Exercise prompt: Edit the lines below so that every "center position" becomes "midpoint", leaving the rest unchanged.

━━ Data for processing

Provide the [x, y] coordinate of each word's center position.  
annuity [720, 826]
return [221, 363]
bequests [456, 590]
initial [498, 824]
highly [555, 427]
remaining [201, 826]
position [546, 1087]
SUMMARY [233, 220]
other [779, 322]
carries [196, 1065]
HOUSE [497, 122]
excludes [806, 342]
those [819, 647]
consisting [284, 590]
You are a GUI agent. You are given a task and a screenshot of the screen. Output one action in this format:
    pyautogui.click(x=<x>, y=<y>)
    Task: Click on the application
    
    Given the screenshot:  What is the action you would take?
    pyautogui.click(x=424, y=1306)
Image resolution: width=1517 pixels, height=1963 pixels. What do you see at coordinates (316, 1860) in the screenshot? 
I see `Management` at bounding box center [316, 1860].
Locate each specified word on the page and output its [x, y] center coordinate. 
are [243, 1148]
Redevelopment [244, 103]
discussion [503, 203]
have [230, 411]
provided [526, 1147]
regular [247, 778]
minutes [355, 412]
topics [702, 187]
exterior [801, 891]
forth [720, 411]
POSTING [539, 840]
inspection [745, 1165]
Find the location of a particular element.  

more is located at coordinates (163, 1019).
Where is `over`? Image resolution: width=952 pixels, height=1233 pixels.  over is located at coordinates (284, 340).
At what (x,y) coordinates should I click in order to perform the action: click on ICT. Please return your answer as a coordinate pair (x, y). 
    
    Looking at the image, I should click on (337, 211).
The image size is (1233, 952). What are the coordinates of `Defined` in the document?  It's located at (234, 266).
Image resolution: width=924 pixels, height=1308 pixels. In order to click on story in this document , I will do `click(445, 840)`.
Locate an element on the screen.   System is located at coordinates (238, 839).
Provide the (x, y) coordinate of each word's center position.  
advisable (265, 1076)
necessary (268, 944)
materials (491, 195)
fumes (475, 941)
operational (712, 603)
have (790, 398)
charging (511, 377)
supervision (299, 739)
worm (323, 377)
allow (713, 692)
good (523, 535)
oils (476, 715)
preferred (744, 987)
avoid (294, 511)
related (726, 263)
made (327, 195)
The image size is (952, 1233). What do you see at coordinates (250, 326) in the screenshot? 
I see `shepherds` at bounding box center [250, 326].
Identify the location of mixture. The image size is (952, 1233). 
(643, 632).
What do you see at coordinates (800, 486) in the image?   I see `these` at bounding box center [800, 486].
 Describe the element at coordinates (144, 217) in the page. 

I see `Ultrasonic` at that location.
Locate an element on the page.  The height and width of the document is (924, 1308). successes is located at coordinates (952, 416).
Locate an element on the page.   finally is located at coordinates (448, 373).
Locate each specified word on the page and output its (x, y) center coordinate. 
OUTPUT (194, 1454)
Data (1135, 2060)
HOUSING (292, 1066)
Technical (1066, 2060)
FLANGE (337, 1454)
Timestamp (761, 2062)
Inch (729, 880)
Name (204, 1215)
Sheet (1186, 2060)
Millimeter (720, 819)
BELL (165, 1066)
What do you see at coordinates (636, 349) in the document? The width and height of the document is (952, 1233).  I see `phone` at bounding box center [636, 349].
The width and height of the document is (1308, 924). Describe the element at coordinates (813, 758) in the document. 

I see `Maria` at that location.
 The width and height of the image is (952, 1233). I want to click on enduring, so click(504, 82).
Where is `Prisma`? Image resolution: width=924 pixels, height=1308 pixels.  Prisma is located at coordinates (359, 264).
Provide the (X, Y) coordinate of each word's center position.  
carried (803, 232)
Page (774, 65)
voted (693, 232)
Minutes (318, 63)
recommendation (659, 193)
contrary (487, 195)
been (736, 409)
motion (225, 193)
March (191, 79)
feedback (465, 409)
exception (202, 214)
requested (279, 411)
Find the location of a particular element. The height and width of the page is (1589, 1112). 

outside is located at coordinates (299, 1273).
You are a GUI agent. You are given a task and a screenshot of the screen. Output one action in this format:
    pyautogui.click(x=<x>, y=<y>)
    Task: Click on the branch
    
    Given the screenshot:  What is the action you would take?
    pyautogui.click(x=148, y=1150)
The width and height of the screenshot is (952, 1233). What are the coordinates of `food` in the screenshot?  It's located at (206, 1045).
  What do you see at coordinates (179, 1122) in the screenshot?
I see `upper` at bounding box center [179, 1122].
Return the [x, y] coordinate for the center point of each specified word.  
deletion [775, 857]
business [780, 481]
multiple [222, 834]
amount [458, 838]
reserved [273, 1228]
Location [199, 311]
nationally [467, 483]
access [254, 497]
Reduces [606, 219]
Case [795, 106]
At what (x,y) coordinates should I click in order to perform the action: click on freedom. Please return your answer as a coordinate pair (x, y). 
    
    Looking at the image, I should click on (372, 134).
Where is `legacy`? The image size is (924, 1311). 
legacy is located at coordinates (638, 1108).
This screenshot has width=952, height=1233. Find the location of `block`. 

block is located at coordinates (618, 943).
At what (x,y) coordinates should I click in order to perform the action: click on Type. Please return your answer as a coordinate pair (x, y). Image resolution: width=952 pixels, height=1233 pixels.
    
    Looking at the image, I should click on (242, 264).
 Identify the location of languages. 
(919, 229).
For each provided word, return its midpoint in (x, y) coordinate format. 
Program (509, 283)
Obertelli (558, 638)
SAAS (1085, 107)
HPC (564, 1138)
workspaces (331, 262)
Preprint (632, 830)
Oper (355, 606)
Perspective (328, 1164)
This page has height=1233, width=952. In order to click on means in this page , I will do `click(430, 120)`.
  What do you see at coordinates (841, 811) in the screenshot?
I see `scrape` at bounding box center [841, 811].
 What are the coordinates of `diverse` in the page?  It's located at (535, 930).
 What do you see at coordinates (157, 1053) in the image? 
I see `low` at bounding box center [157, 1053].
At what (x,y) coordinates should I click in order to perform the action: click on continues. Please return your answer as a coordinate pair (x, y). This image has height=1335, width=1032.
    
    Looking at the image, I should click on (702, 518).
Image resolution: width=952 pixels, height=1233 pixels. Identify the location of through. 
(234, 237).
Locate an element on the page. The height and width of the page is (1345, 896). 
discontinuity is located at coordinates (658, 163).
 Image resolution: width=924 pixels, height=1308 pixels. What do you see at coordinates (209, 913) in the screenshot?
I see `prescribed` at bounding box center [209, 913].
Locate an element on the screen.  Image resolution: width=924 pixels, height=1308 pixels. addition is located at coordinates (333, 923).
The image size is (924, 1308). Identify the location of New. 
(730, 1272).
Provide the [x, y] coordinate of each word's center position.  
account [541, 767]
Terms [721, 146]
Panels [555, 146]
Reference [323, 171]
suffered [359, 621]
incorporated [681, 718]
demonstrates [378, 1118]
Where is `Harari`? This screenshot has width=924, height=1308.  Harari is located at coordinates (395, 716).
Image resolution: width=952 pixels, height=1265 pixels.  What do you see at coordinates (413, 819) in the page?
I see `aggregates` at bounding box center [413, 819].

━━━━

Written reply:
Provide the [x, y] coordinate of each word's midpoint.  
annuity [720, 826]
return [221, 363]
bequests [456, 590]
initial [498, 824]
highly [555, 427]
remaining [201, 826]
position [546, 1087]
SUMMARY [233, 220]
other [779, 322]
carries [196, 1065]
HOUSE [497, 122]
excludes [806, 342]
those [819, 647]
consisting [284, 590]
You are a GUI agent. You are given a task and a screenshot of the screen. Output one action in this format:
    pyautogui.click(x=<x>, y=<y>)
    Task: Click on the application
    
    Given the screenshot:  What is the action you would take?
    pyautogui.click(x=424, y=1306)
Image resolution: width=1517 pixels, height=1963 pixels. What do you see at coordinates (316, 1860) in the screenshot? 
I see `Management` at bounding box center [316, 1860].
Locate each specified word on the page and output its [x, y] center coordinate. 
are [243, 1148]
Redevelopment [244, 103]
discussion [503, 203]
have [230, 411]
provided [526, 1147]
regular [247, 778]
minutes [355, 412]
topics [702, 187]
exterior [801, 891]
forth [720, 411]
POSTING [539, 840]
inspection [745, 1165]
Find the location of a particular element.  

more is located at coordinates (163, 1019).
Where is `over`? Image resolution: width=952 pixels, height=1233 pixels.  over is located at coordinates (284, 340).
At what (x,y) coordinates should I click in order to perform the action: click on ICT. Please return your answer as a coordinate pair (x, y). 
    
    Looking at the image, I should click on (337, 211).
The image size is (1233, 952). What are the coordinates of `Defined` in the document?  It's located at (234, 266).
Image resolution: width=924 pixels, height=1308 pixels. In order to click on story in this document , I will do `click(445, 840)`.
Locate an element on the screen.   System is located at coordinates (238, 839).
Provide the (x, y) coordinate of each word's midpoint.  
advisable (265, 1076)
necessary (268, 944)
materials (491, 195)
fumes (475, 941)
operational (712, 603)
have (790, 398)
charging (511, 377)
supervision (299, 739)
worm (323, 377)
allow (713, 692)
good (523, 535)
oils (476, 715)
preferred (744, 987)
avoid (294, 511)
related (726, 263)
made (327, 195)
The image size is (952, 1233). What do you see at coordinates (250, 326) in the screenshot? 
I see `shepherds` at bounding box center [250, 326].
Identify the location of mixture. The image size is (952, 1233). 
(643, 632).
What do you see at coordinates (800, 486) in the image?   I see `these` at bounding box center [800, 486].
 Describe the element at coordinates (144, 217) in the page. 

I see `Ultrasonic` at that location.
Locate an element on the page.  The height and width of the document is (924, 1308). successes is located at coordinates (952, 416).
Locate an element on the page.   finally is located at coordinates (448, 373).
Locate each specified word on the page and output its (x, y) center coordinate. 
OUTPUT (194, 1454)
Data (1135, 2060)
HOUSING (292, 1066)
Technical (1066, 2060)
FLANGE (337, 1454)
Timestamp (761, 2062)
Inch (729, 880)
Name (204, 1215)
Sheet (1186, 2060)
Millimeter (720, 819)
BELL (165, 1066)
What do you see at coordinates (636, 349) in the document? The width and height of the document is (952, 1233).  I see `phone` at bounding box center [636, 349].
The width and height of the document is (1308, 924). Describe the element at coordinates (813, 758) in the document. 

I see `Maria` at that location.
 The width and height of the image is (952, 1233). I want to click on enduring, so click(504, 82).
Where is `Prisma`? Image resolution: width=924 pixels, height=1308 pixels.  Prisma is located at coordinates (359, 264).
Provide the (X, Y) coordinate of each word's midpoint.  
carried (803, 232)
Page (774, 65)
voted (693, 232)
Minutes (318, 63)
recommendation (659, 193)
contrary (487, 195)
been (736, 409)
motion (225, 193)
March (191, 79)
feedback (465, 409)
exception (202, 214)
requested (279, 411)
Find the location of a particular element. The height and width of the page is (1589, 1112). 

outside is located at coordinates (299, 1273).
You are a GUI agent. You are given a task and a screenshot of the screen. Output one action in this format:
    pyautogui.click(x=<x>, y=<y>)
    Task: Click on the branch
    
    Given the screenshot:  What is the action you would take?
    pyautogui.click(x=148, y=1150)
The width and height of the screenshot is (952, 1233). What are the coordinates of `food` in the screenshot?  It's located at (206, 1045).
  What do you see at coordinates (179, 1122) in the screenshot?
I see `upper` at bounding box center [179, 1122].
Return the [x, y] coordinate for the center point of each specified word.  
deletion [775, 857]
business [780, 481]
multiple [222, 834]
amount [458, 838]
reserved [273, 1228]
Location [199, 311]
nationally [467, 483]
access [254, 497]
Reduces [606, 219]
Case [795, 106]
At what (x,y) coordinates should I click in order to perform the action: click on freedom. Please return your answer as a coordinate pair (x, y). 
    
    Looking at the image, I should click on (372, 134).
Where is `legacy`? The image size is (924, 1311). 
legacy is located at coordinates (638, 1108).
This screenshot has width=952, height=1233. Find the location of `block`. 

block is located at coordinates (618, 943).
At what (x,y) coordinates should I click in order to perform the action: click on Type. Please return your answer as a coordinate pair (x, y). Image resolution: width=952 pixels, height=1233 pixels.
    
    Looking at the image, I should click on (242, 264).
 Identify the location of languages. 
(919, 229).
For each provided word, return its midpoint in (x, y) coordinate format. 
Program (509, 283)
Obertelli (558, 638)
SAAS (1085, 107)
HPC (564, 1138)
workspaces (331, 262)
Preprint (632, 830)
Oper (355, 606)
Perspective (328, 1164)
This page has height=1233, width=952. In order to click on means in this page , I will do `click(430, 120)`.
  What do you see at coordinates (841, 811) in the screenshot?
I see `scrape` at bounding box center [841, 811].
 What are the coordinates of `diverse` in the page?  It's located at (535, 930).
 What do you see at coordinates (157, 1053) in the image? 
I see `low` at bounding box center [157, 1053].
At what (x,y) coordinates should I click in order to perform the action: click on continues. Please return your answer as a coordinate pair (x, y). This image has height=1335, width=1032.
    
    Looking at the image, I should click on (702, 518).
Image resolution: width=952 pixels, height=1233 pixels. Identify the location of through. 
(234, 237).
Locate an element on the page. The height and width of the page is (1345, 896). 
discontinuity is located at coordinates (658, 163).
 Image resolution: width=924 pixels, height=1308 pixels. What do you see at coordinates (209, 913) in the screenshot?
I see `prescribed` at bounding box center [209, 913].
Locate an element on the screen.  Image resolution: width=924 pixels, height=1308 pixels. addition is located at coordinates (333, 923).
The image size is (924, 1308). Identify the location of New. 
(730, 1272).
Provide the [x, y] coordinate of each word's midpoint.  
account [541, 767]
Terms [721, 146]
Panels [555, 146]
Reference [323, 171]
suffered [359, 621]
incorporated [681, 718]
demonstrates [378, 1118]
Where is `Harari`? This screenshot has width=924, height=1308.  Harari is located at coordinates (395, 716).
Image resolution: width=952 pixels, height=1265 pixels.  What do you see at coordinates (413, 819) in the page?
I see `aggregates` at bounding box center [413, 819].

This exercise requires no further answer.